Transcribe the records word for word, beginning with the first line and ending with the line that contains "Open Lviv Polytechnic"; include nothing else.

______________________________

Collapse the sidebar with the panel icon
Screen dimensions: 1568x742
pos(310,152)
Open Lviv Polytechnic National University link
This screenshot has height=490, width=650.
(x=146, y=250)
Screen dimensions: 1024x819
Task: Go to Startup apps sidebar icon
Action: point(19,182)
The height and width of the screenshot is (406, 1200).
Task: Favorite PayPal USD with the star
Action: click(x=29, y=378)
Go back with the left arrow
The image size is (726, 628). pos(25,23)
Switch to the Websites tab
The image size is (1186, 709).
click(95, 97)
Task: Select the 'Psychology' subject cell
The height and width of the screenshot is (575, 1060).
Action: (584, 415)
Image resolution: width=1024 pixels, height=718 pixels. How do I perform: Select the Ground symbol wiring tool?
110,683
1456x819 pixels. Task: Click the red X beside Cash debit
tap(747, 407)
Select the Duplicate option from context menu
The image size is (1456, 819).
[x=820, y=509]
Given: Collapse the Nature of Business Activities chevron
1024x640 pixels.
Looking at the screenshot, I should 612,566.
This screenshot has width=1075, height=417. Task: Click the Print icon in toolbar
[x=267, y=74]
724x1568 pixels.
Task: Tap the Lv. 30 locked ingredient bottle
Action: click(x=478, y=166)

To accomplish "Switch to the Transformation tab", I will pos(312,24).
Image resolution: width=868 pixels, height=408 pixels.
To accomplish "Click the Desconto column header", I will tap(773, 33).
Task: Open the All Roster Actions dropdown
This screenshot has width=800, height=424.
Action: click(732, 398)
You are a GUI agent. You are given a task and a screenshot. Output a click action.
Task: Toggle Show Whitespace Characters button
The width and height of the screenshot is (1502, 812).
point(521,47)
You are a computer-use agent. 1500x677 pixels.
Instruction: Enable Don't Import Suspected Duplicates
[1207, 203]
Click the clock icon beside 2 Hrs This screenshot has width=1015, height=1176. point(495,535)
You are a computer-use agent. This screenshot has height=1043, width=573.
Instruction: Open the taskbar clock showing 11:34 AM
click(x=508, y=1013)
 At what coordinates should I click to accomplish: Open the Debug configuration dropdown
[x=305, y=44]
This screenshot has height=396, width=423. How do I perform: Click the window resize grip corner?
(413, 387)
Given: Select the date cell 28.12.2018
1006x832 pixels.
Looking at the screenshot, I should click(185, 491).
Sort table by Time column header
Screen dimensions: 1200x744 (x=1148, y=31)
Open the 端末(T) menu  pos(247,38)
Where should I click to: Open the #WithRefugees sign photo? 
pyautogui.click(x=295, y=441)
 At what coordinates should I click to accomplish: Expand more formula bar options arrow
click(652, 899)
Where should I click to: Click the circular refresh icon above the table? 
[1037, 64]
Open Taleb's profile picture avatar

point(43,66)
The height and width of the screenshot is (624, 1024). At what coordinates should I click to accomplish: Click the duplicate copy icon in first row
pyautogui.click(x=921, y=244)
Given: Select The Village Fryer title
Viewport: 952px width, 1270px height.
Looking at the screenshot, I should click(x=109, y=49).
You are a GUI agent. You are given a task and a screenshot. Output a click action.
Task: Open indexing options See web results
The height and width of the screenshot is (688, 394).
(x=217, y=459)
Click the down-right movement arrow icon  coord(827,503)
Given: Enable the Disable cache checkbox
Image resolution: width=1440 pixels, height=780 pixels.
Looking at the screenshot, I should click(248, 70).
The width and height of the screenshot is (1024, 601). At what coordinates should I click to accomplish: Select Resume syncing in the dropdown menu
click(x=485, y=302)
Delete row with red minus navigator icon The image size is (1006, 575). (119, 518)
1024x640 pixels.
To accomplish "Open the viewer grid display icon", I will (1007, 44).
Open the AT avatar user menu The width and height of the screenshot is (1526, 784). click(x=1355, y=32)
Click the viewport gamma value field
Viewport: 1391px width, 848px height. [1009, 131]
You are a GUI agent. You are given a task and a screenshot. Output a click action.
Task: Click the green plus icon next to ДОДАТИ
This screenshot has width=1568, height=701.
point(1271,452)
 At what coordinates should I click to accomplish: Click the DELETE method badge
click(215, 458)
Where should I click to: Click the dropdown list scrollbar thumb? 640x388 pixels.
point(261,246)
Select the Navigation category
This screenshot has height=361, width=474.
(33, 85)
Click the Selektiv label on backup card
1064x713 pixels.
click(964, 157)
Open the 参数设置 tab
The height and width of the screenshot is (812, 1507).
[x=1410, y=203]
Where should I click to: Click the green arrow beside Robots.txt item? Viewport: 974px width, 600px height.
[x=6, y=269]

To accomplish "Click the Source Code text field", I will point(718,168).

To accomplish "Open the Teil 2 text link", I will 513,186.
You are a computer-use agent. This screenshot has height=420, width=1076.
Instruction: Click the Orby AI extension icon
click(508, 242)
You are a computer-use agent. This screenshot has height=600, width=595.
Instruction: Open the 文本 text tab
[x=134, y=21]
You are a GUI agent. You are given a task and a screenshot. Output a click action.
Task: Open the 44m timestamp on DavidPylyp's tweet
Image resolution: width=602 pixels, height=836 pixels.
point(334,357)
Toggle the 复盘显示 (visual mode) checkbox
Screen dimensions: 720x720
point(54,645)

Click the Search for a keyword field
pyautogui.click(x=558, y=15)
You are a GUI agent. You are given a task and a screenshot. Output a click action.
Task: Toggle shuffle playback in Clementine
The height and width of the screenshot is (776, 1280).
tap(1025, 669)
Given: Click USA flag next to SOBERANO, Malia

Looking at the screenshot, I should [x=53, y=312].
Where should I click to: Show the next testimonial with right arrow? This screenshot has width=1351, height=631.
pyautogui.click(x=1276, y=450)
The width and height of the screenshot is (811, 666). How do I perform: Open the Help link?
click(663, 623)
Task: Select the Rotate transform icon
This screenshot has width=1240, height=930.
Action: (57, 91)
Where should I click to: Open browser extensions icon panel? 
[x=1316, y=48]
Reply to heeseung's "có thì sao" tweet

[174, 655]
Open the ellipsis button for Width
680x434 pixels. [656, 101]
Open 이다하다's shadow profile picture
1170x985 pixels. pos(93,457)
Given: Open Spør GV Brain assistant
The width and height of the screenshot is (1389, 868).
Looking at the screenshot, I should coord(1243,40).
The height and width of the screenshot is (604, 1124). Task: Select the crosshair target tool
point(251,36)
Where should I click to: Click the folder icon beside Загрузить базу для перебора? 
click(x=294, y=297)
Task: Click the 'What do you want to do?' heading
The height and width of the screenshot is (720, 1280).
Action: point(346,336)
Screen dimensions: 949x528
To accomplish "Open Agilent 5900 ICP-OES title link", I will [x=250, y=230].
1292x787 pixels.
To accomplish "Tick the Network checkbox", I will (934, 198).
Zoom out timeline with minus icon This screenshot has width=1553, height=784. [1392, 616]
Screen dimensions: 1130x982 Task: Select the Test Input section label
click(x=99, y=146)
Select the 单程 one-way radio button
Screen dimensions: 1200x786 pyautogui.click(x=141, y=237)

______________________________

(Exercise result):
Collapse the sidebar with the panel icon
Screen dimensions: 1568x742
pos(310,152)
Open Lviv Polytechnic National University link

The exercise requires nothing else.